Genotyping by apyrase-mediated allele-specific extension

Abstract

This report describes a single-step extension approach suitable for high-throughput single-nucleotide polymorphism typing applications. The method relies on extension of paired allele-specific primers and we demonstrate that the reaction kinetics were slower for mismatched configurations compared with matched configurations. In our approach we employ apyrase, a nucleotide degrading enzyme, to allow accurate discrimination between matched and mismatched primer-template configurations. This apyrase-mediated allele-specific extension (AMASE) protocol allows incorporation of nucleotides when the reaction kinetics are fast (matched 3'-end primer) but degrades the nucleotides before extension when the reaction kinetics are slow (mismatched 3'-end primer). Thus, AMASE circumvents the major limitation of previous allele-specific extension assays in which slow reaction kinetics will still give rise to extension products from mismatched 3'-end primers, hindering proper discrimination. It thus represents a significant improvement of the allele-extension method. AMASE was evaluated by a bioluminometric assay in which successful incorporation of unmodified nucleotides is monitored in real-time using an enzymatic cascade.

Figure 1

Allele-specific extension of the three variants of the SNP at codon 72 of the p53 gene. The SNP status was determined separately for each sample and extension primers (1 and 2) (as listed in Table 1) are shown at the top of the figure. The top panel shows the raw-data obtained using the bioluminometric assay without apyrase and the lower panel shows the raw-data with the use of apyrase in the allele-specific extension reaction.

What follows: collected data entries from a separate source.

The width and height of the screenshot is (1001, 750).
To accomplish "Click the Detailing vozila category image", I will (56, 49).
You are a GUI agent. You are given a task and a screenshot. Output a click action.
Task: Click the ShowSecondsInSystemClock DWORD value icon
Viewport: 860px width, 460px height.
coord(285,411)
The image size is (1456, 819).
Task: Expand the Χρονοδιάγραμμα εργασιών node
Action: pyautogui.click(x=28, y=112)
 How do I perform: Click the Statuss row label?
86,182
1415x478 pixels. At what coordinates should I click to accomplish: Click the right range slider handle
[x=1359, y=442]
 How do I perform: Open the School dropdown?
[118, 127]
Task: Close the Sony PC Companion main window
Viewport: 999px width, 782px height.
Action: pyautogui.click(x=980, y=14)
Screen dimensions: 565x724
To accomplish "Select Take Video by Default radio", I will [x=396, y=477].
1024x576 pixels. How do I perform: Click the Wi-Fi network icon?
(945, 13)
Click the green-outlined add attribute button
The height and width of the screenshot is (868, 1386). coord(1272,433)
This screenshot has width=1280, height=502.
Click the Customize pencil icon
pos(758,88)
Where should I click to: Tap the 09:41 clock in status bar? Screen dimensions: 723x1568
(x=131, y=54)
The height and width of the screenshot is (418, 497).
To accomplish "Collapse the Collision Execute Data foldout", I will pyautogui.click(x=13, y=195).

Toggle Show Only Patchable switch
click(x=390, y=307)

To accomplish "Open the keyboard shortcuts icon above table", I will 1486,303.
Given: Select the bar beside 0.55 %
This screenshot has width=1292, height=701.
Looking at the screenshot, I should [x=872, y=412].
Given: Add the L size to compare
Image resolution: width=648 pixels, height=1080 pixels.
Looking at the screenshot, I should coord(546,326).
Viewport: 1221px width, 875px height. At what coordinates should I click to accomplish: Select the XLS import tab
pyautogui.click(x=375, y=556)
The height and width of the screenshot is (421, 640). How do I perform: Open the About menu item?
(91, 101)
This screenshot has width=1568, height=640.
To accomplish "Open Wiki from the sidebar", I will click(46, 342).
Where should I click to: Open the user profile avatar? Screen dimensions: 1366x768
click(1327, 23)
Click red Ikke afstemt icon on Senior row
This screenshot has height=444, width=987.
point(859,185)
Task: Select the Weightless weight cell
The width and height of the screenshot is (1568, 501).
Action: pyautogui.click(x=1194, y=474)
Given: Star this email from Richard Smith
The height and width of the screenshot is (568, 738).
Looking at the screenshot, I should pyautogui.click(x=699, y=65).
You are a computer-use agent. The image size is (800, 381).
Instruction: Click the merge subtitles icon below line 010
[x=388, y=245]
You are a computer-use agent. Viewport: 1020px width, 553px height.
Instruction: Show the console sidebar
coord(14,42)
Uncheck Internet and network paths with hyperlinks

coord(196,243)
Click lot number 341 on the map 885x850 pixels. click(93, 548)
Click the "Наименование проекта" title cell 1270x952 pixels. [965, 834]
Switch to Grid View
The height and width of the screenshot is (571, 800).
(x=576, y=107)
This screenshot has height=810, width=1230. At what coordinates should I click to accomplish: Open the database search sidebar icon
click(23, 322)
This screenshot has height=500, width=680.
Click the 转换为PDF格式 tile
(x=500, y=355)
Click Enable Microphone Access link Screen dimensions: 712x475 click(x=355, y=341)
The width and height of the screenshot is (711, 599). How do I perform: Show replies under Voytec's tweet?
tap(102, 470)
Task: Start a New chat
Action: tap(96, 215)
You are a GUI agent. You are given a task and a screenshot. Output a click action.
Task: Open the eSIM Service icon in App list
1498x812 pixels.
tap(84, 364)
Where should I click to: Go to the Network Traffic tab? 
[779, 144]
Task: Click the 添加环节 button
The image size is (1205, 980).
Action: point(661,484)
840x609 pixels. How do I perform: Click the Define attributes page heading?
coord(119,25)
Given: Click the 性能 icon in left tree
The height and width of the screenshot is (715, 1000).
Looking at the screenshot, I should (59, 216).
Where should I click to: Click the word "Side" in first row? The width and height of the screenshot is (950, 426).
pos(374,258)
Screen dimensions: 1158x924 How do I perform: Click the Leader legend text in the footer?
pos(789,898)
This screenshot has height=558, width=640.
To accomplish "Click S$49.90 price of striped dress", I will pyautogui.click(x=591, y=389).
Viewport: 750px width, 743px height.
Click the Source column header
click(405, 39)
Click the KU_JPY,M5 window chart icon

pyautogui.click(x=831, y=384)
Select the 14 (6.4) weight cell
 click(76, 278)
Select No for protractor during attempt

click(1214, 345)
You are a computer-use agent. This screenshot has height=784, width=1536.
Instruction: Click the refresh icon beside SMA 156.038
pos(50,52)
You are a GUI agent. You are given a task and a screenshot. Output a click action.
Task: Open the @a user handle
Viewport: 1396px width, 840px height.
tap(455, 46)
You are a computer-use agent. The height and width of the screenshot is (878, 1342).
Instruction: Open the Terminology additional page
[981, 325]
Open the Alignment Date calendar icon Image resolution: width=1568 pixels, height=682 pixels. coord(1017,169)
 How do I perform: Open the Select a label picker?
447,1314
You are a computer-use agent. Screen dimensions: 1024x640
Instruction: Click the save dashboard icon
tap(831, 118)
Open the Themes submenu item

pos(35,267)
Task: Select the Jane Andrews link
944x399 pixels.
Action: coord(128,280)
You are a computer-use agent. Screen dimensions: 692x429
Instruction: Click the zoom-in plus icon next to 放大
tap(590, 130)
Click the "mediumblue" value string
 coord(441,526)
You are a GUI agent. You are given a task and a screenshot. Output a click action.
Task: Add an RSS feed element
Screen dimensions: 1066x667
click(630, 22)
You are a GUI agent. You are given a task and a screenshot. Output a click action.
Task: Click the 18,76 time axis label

The arrows point out the signal of pyrophosphate, which was added to the reaction mixture in all samples prior to nucleotide addition to serve as a positive control as well as for peak calibration.

Figure 2

Cluster analysis of all samples without (upper chart) and with (lower chart) the use of apyrase in the allele-specific extension reactions. Allelic-fractions on the x-axis are calculated as wt/(wt + mut), where wt and mut correspond to the light signals from extension primers 1 and 2 respectively. The y-axis is a logarithmic scale of log(wt + mut).